Einige Verbände wünschen sich, dass Unternehmen ihre Angestellten auf den Corona-Impfstatus testen dürfen. Ist eine neue Regelung diesbezüglich in Sicht?

Nils Asmussen: Ich verstehe Ihre Frage so, dass die Verbände sich wünschen würden, den Impfstatus ihrer Beschäftigten abfragen zu dürfen. Von einem Wunsch einzelner Verbände, selbst Testungen vornehmen zu können, um die Auskünfte ihrer Angestellten betreffend deren Impfstatus überprüfen zu können, wäre mir nichts bekannt. Eine solche Regelung – also das Recht der Arbeitgeber, ihre Angestellten zu testen – wird sicherlich auch nicht kommen. Ich persönlich rechne auch nicht damit, dass es allen Arbeitgebern „durch die Bank“ ermöglicht werden wird, den Impfstatus ihrer Beschäftigten abzufragen. Allerdings lassen immer mehr Bundesländer das sogenannte „2-G-Modell“ zu (Zutritt haben dann nur noch Immunisierte und Genesene) und ermöglichen Arbeitgebern also dann, wenn diese sich hierfür registrieren und die entsprechenden Anforderungen erfüllen, wesentlich mehr Freiheiten (mehr Besucher, weitgehender Wegfall des Maskenzwangs etc.). Eine der Voraussetzungen für die Teilnahme am 2-G-Modell ist, dass auch die Beschäftigten des betreffenden Arbeitgebers geimpft oder genesen sind. Aus meiner Sicht solltet dies für solche Arbeitgeber einen rechtfertigenden Grund dafür darstellen, den Impfstatus ihrer Beschäftigten abfragen zu dürfen. Eine Rechtsprechung hierzu gibt es meines Wissens noch nicht, aber der politische Wille geht wohl dahin, auch in solchen Fällen kein Fragerecht des Arbeitgebers einzuräumen (sodass der Arbeitgeber am „2-G-Modell“ nur teilnehmen kann, wenn ihm „zufällig“ bekannt ist, dass alle seine Angestellten geimpft oder genesen sind, was ich für grotesk halte).

Kann man pauschal sagen, was eine Auskunftspflicht im Sinne des Unternehmens bringen könnte?

Nils Asmussen: Für Arbeitgeber wäre es sicherlich einfacher, betriebliche Abläufe zu organisieren, wenn sie wüssten, welche Beschäftigte genesen oder geimpft sind.
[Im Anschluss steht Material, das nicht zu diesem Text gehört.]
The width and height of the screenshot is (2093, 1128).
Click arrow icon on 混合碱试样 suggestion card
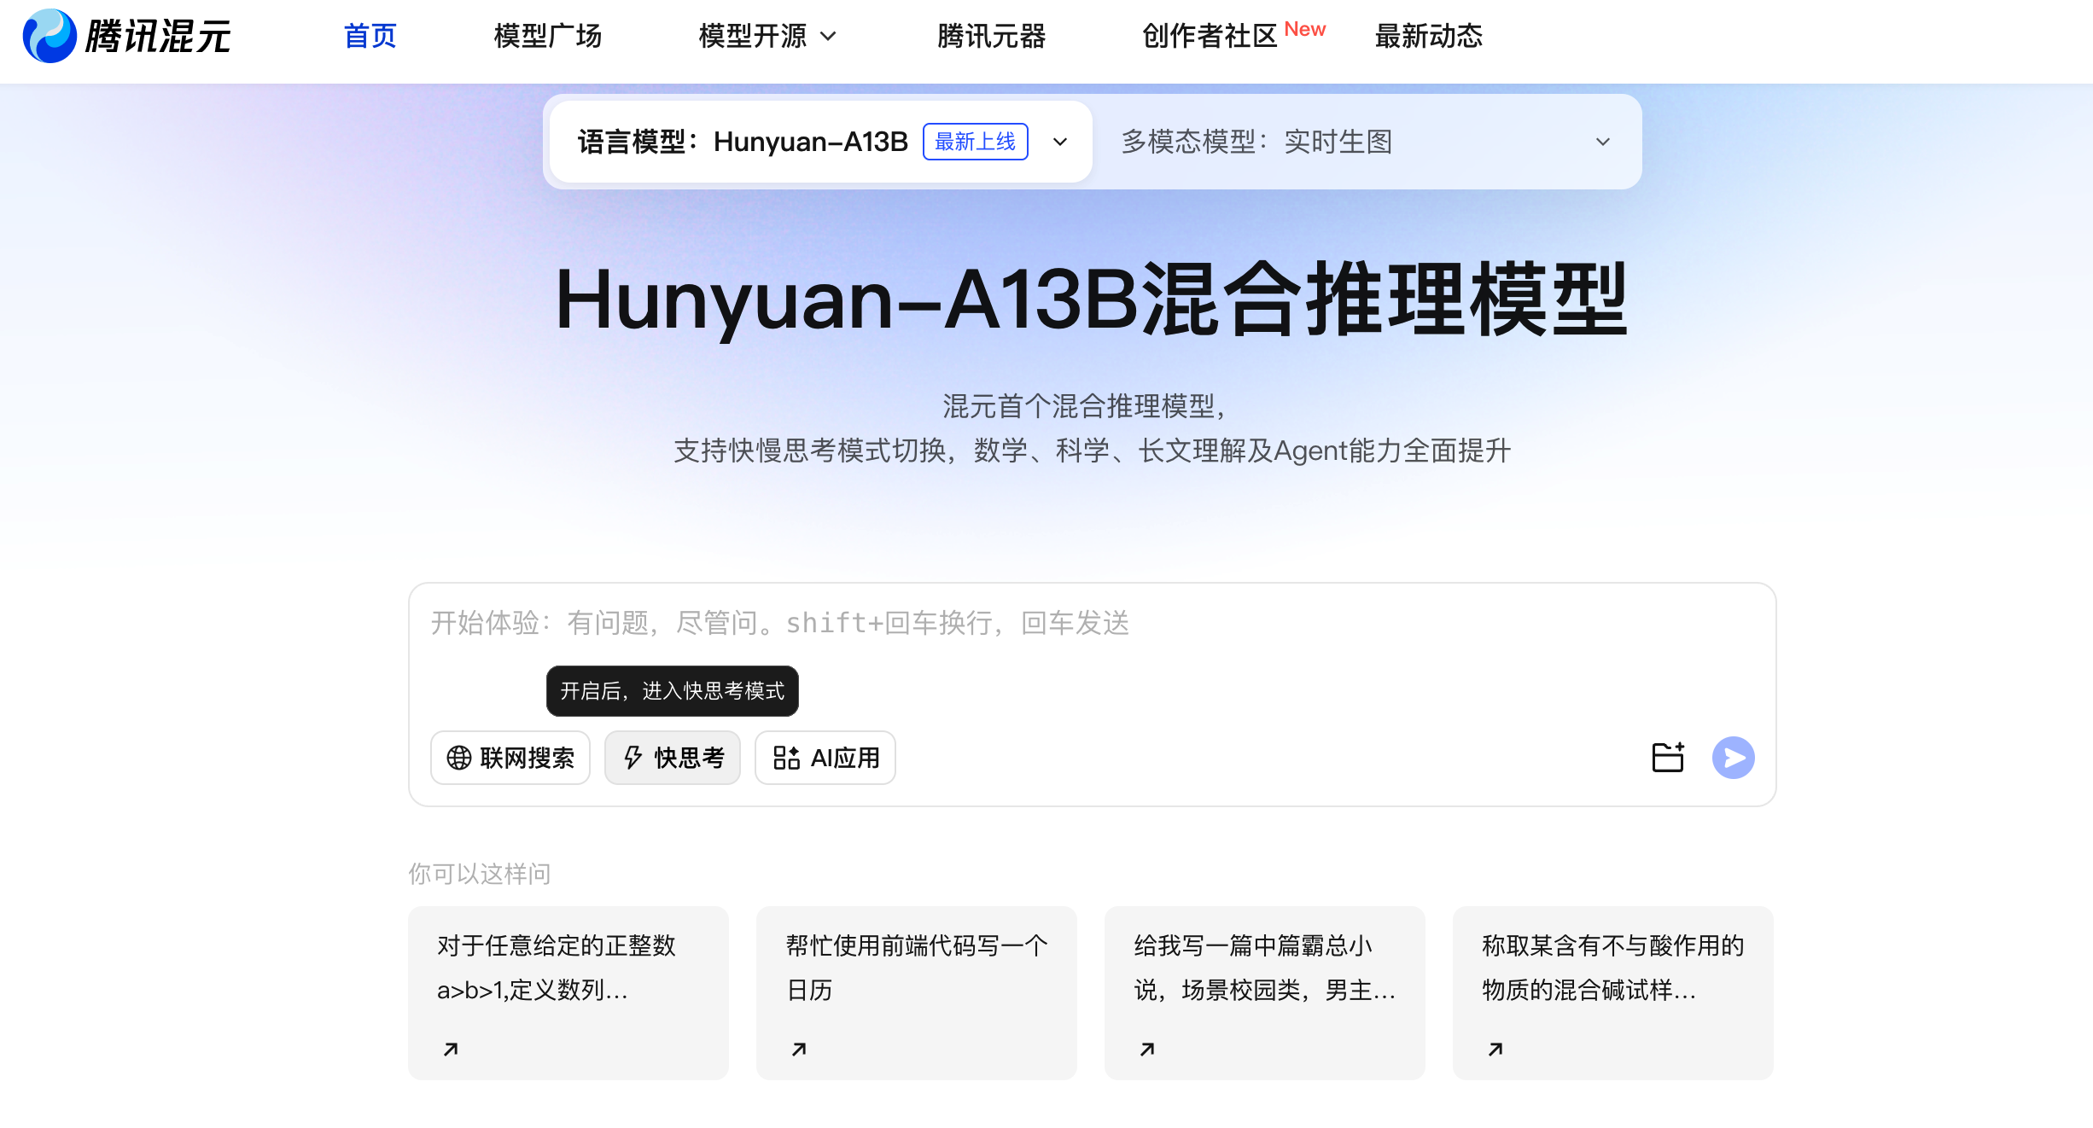pos(1495,1049)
Entsprechende Teambildungen würden erleichtert. Dies gilt aus meiner Sicht gerade auch im Hinblick auf Bereiche mit öffentlichem Kontakt (Kunden, Lieferanten etc.), bei denen der Arbeitgeber natürlich nach wie vor nicht wüsste, inwieweit auch die Kunden, Lieferanten etc. geimpft oder genesen sind.

Wie wichtig ist es für Arbeitgeber zu wissen, welche Arbeitnehmer geimpft sind? Könnte im „worst-case“ eine Kündigung für impfunwillige Arbeitnehmer drohen?

Nils Asmussen: Solange es kein Auskunftsrecht des Arbeitgebers betreffend den Impfstatus des jeweiligen Beschäftigten gibt, werden die Arbeitgeber im Normalfall gar nicht wissen, ob ihre Beschäftigten geimpft oder genesen sind. Schon daran dürfte regelmäßig die Kündigung eines impfunwilligen Arbeitnehmers scheitern. Unabhängig davon kann eine Impfunwilligkeit als solches eine Kündigung nicht rechtfertigen, wenn der jeweilige Arbeitsplatz keine Genesung oder Impfung voraussetzt und der Arbeitnehmer ansonsten willens ist, alle einschlägigen Vorschriften (Abstand, Hygiene, Maske etc.) einzuhalten. In Bereichen, in denen nur geimpfte oder genesene Arbeitnehmer tätig sein dürfen, würde hingegen eine Impfunwilligkeit schon heute eine Kündigung des Arbeitsverhältnisses rechtfertigen können, jedenfalls wenn keine Weiterbeschäftigung des impfunwilligen Arbeitnehmers an einem anderen Arbeitsplatz, der auch von ungeimpften und noch nicht genesenen Arbeitnehmern ausgeübt werden kann, möglich sein sollte.

Herr Asmussen, vielen Dank für das Gespräch!